Finite element analysis enables virtual modeling of heat distribution within cortical and trabecular bone under varying drilling conditions. Studies indicate that parameters such as drill speed, bone density, and irrigation rate significantly influence peak temperatures.^10,11 While FEA provides valuable theoretical insights and reduces experimental dependency, its reliability is highly dependent on accurate input parameters and robust validation.¹² Moreover, notable discrepancies persist between simulated outcomes and in vivo findings.

Comparative studies evaluating thermocouples and infrared thermography in parallel have demonstrated strong correlations in peak temperature detection, particularly when both techniques are properly calibrated.¹³ However, IRT tends to underestimate maximum temperatures compared to intrabony thermocouples.¹⁴ Hybrid approaches, such as combining thermography with FEA or thermocouples with optical sensors, have been proposed to enhance data accuracy and reproducibility.¹⁵

Measuring temperature in clinical scenarios remains challenging due to ethical and technical constraints. Consequently, most available data are derived from in vitro or animal models, which, although informative, are not fully translatable to human physiology.¹⁶ Additionally, significant heterogeneity exists among experimental setups such as bone type, irrigation systems, drill design, and applied forces compromising comparability across studies.¹⁷ These limitations underscore the importance of standardized protocols and the validation of non-invasive, real-time measurement technologies.^18,19

Analysis of the 20 included studies demonstrates a consistent concern in implantology regarding the risk of thermal damage during osteotomy. The literature confirms that temperatures exceeding 47 °C for more than one minute may compromise osseointegration and result in early implant failure.¹ Nonetheless, marked heterogeneity in protocols, measurement techniques, and drill designs prevents direct comparisons and hinders the establishment of universal clinical guidelines.^2,3

Thermocouples remain the most reliable and commonly used method in in vitro and ex vivo experiments due to their accuracy and real-time response.⁴ However, their invasive nature and limited spatial resolution may lead to underestimation of critical thermal peaks.⁵ Infrared thermography presents an appealing non-contact alternative but is subject to calibration issues, ambient interference, and restricted surgical applicability.^6,7 Furthermore, surface measurements obtained by IRT may not reflect intrabony temperatures, where thermal damage is most clinically relevant.

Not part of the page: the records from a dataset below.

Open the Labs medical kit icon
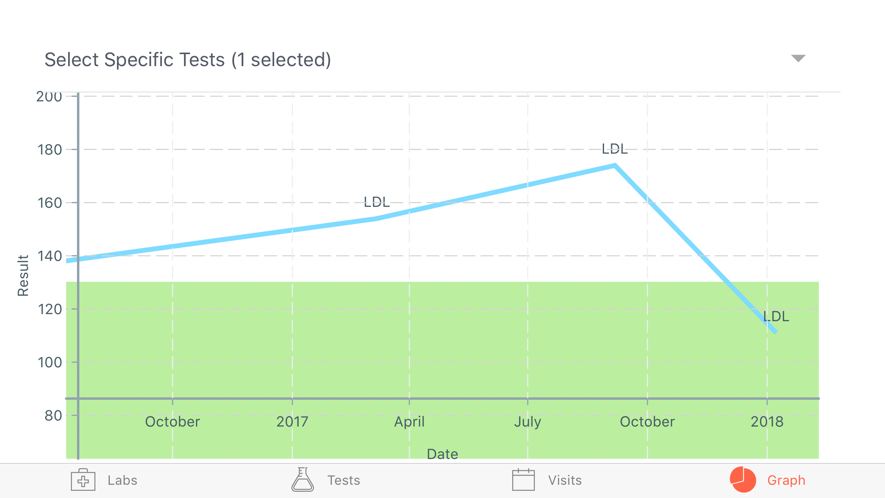This screenshot has height=498, width=885. click(x=83, y=480)
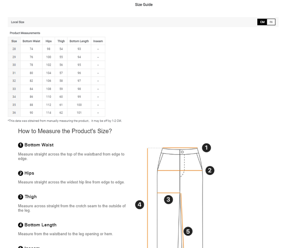Click the Hips column header

[x=49, y=41]
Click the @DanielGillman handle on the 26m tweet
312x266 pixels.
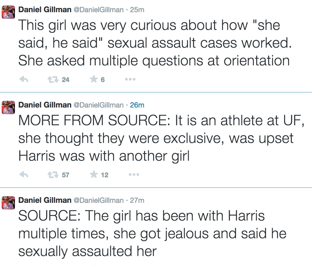(98, 105)
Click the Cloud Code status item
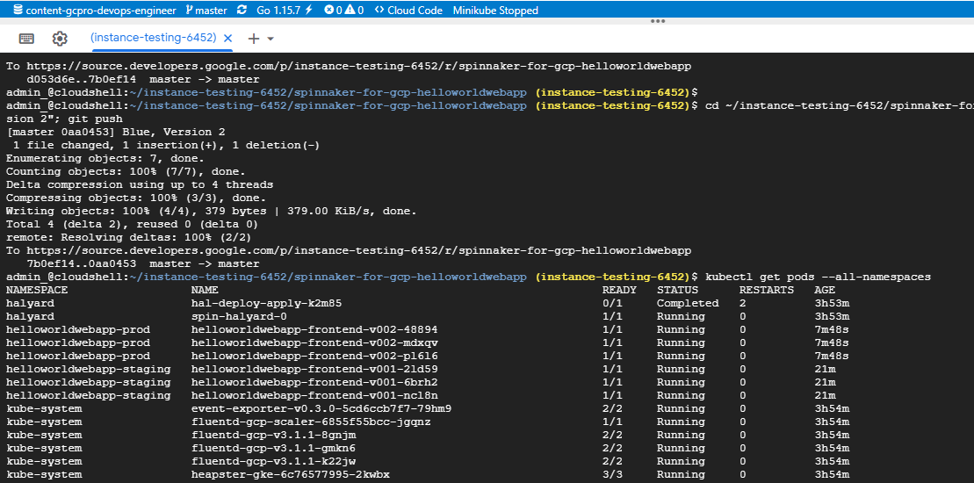Screen dimensions: 974x483 tap(408, 11)
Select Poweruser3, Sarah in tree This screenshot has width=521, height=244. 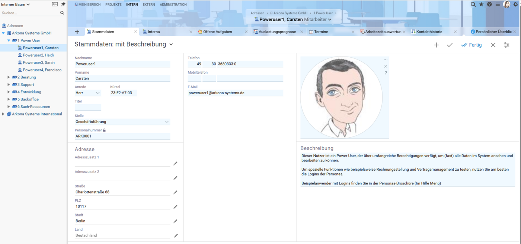[x=39, y=62]
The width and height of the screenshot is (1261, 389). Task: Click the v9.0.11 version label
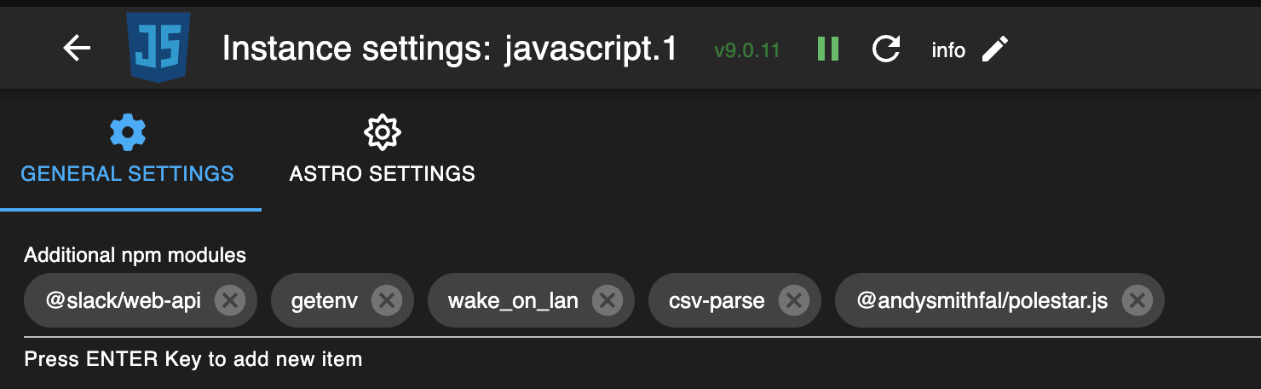click(747, 49)
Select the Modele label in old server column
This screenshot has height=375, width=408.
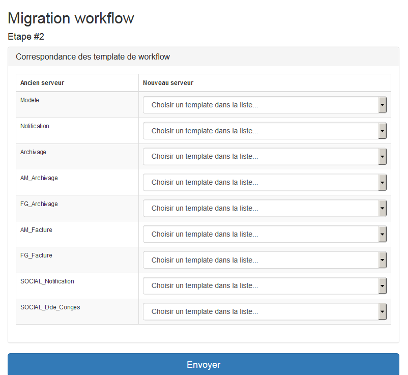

Emerging technologies, such as fiber optic sensors and digital pyrometry, offer high sensitivity and the potential for real-time monitoring. Despite their promise, limitations such as cost, fragility, and lack of clinical integration continue to restrict their widespread adoption.⁸ Finite element analysis (FEA) provides valuable predictive modeling, enabling the evaluation of multiple variables under controlled conditions.⁹ Yet, its dependence on accurate material properties and model validation raises concerns about external validity.¹⁰

A major gap identified in this review is the lack of methodological standardization. Variables including irrigation protocols, drill geometry, diameter, drilling depth, bone density, and drill reuse significantly influence heat generation.^11-13 This inconsistency compromises reproducibility and weakens the clinical applicability of results.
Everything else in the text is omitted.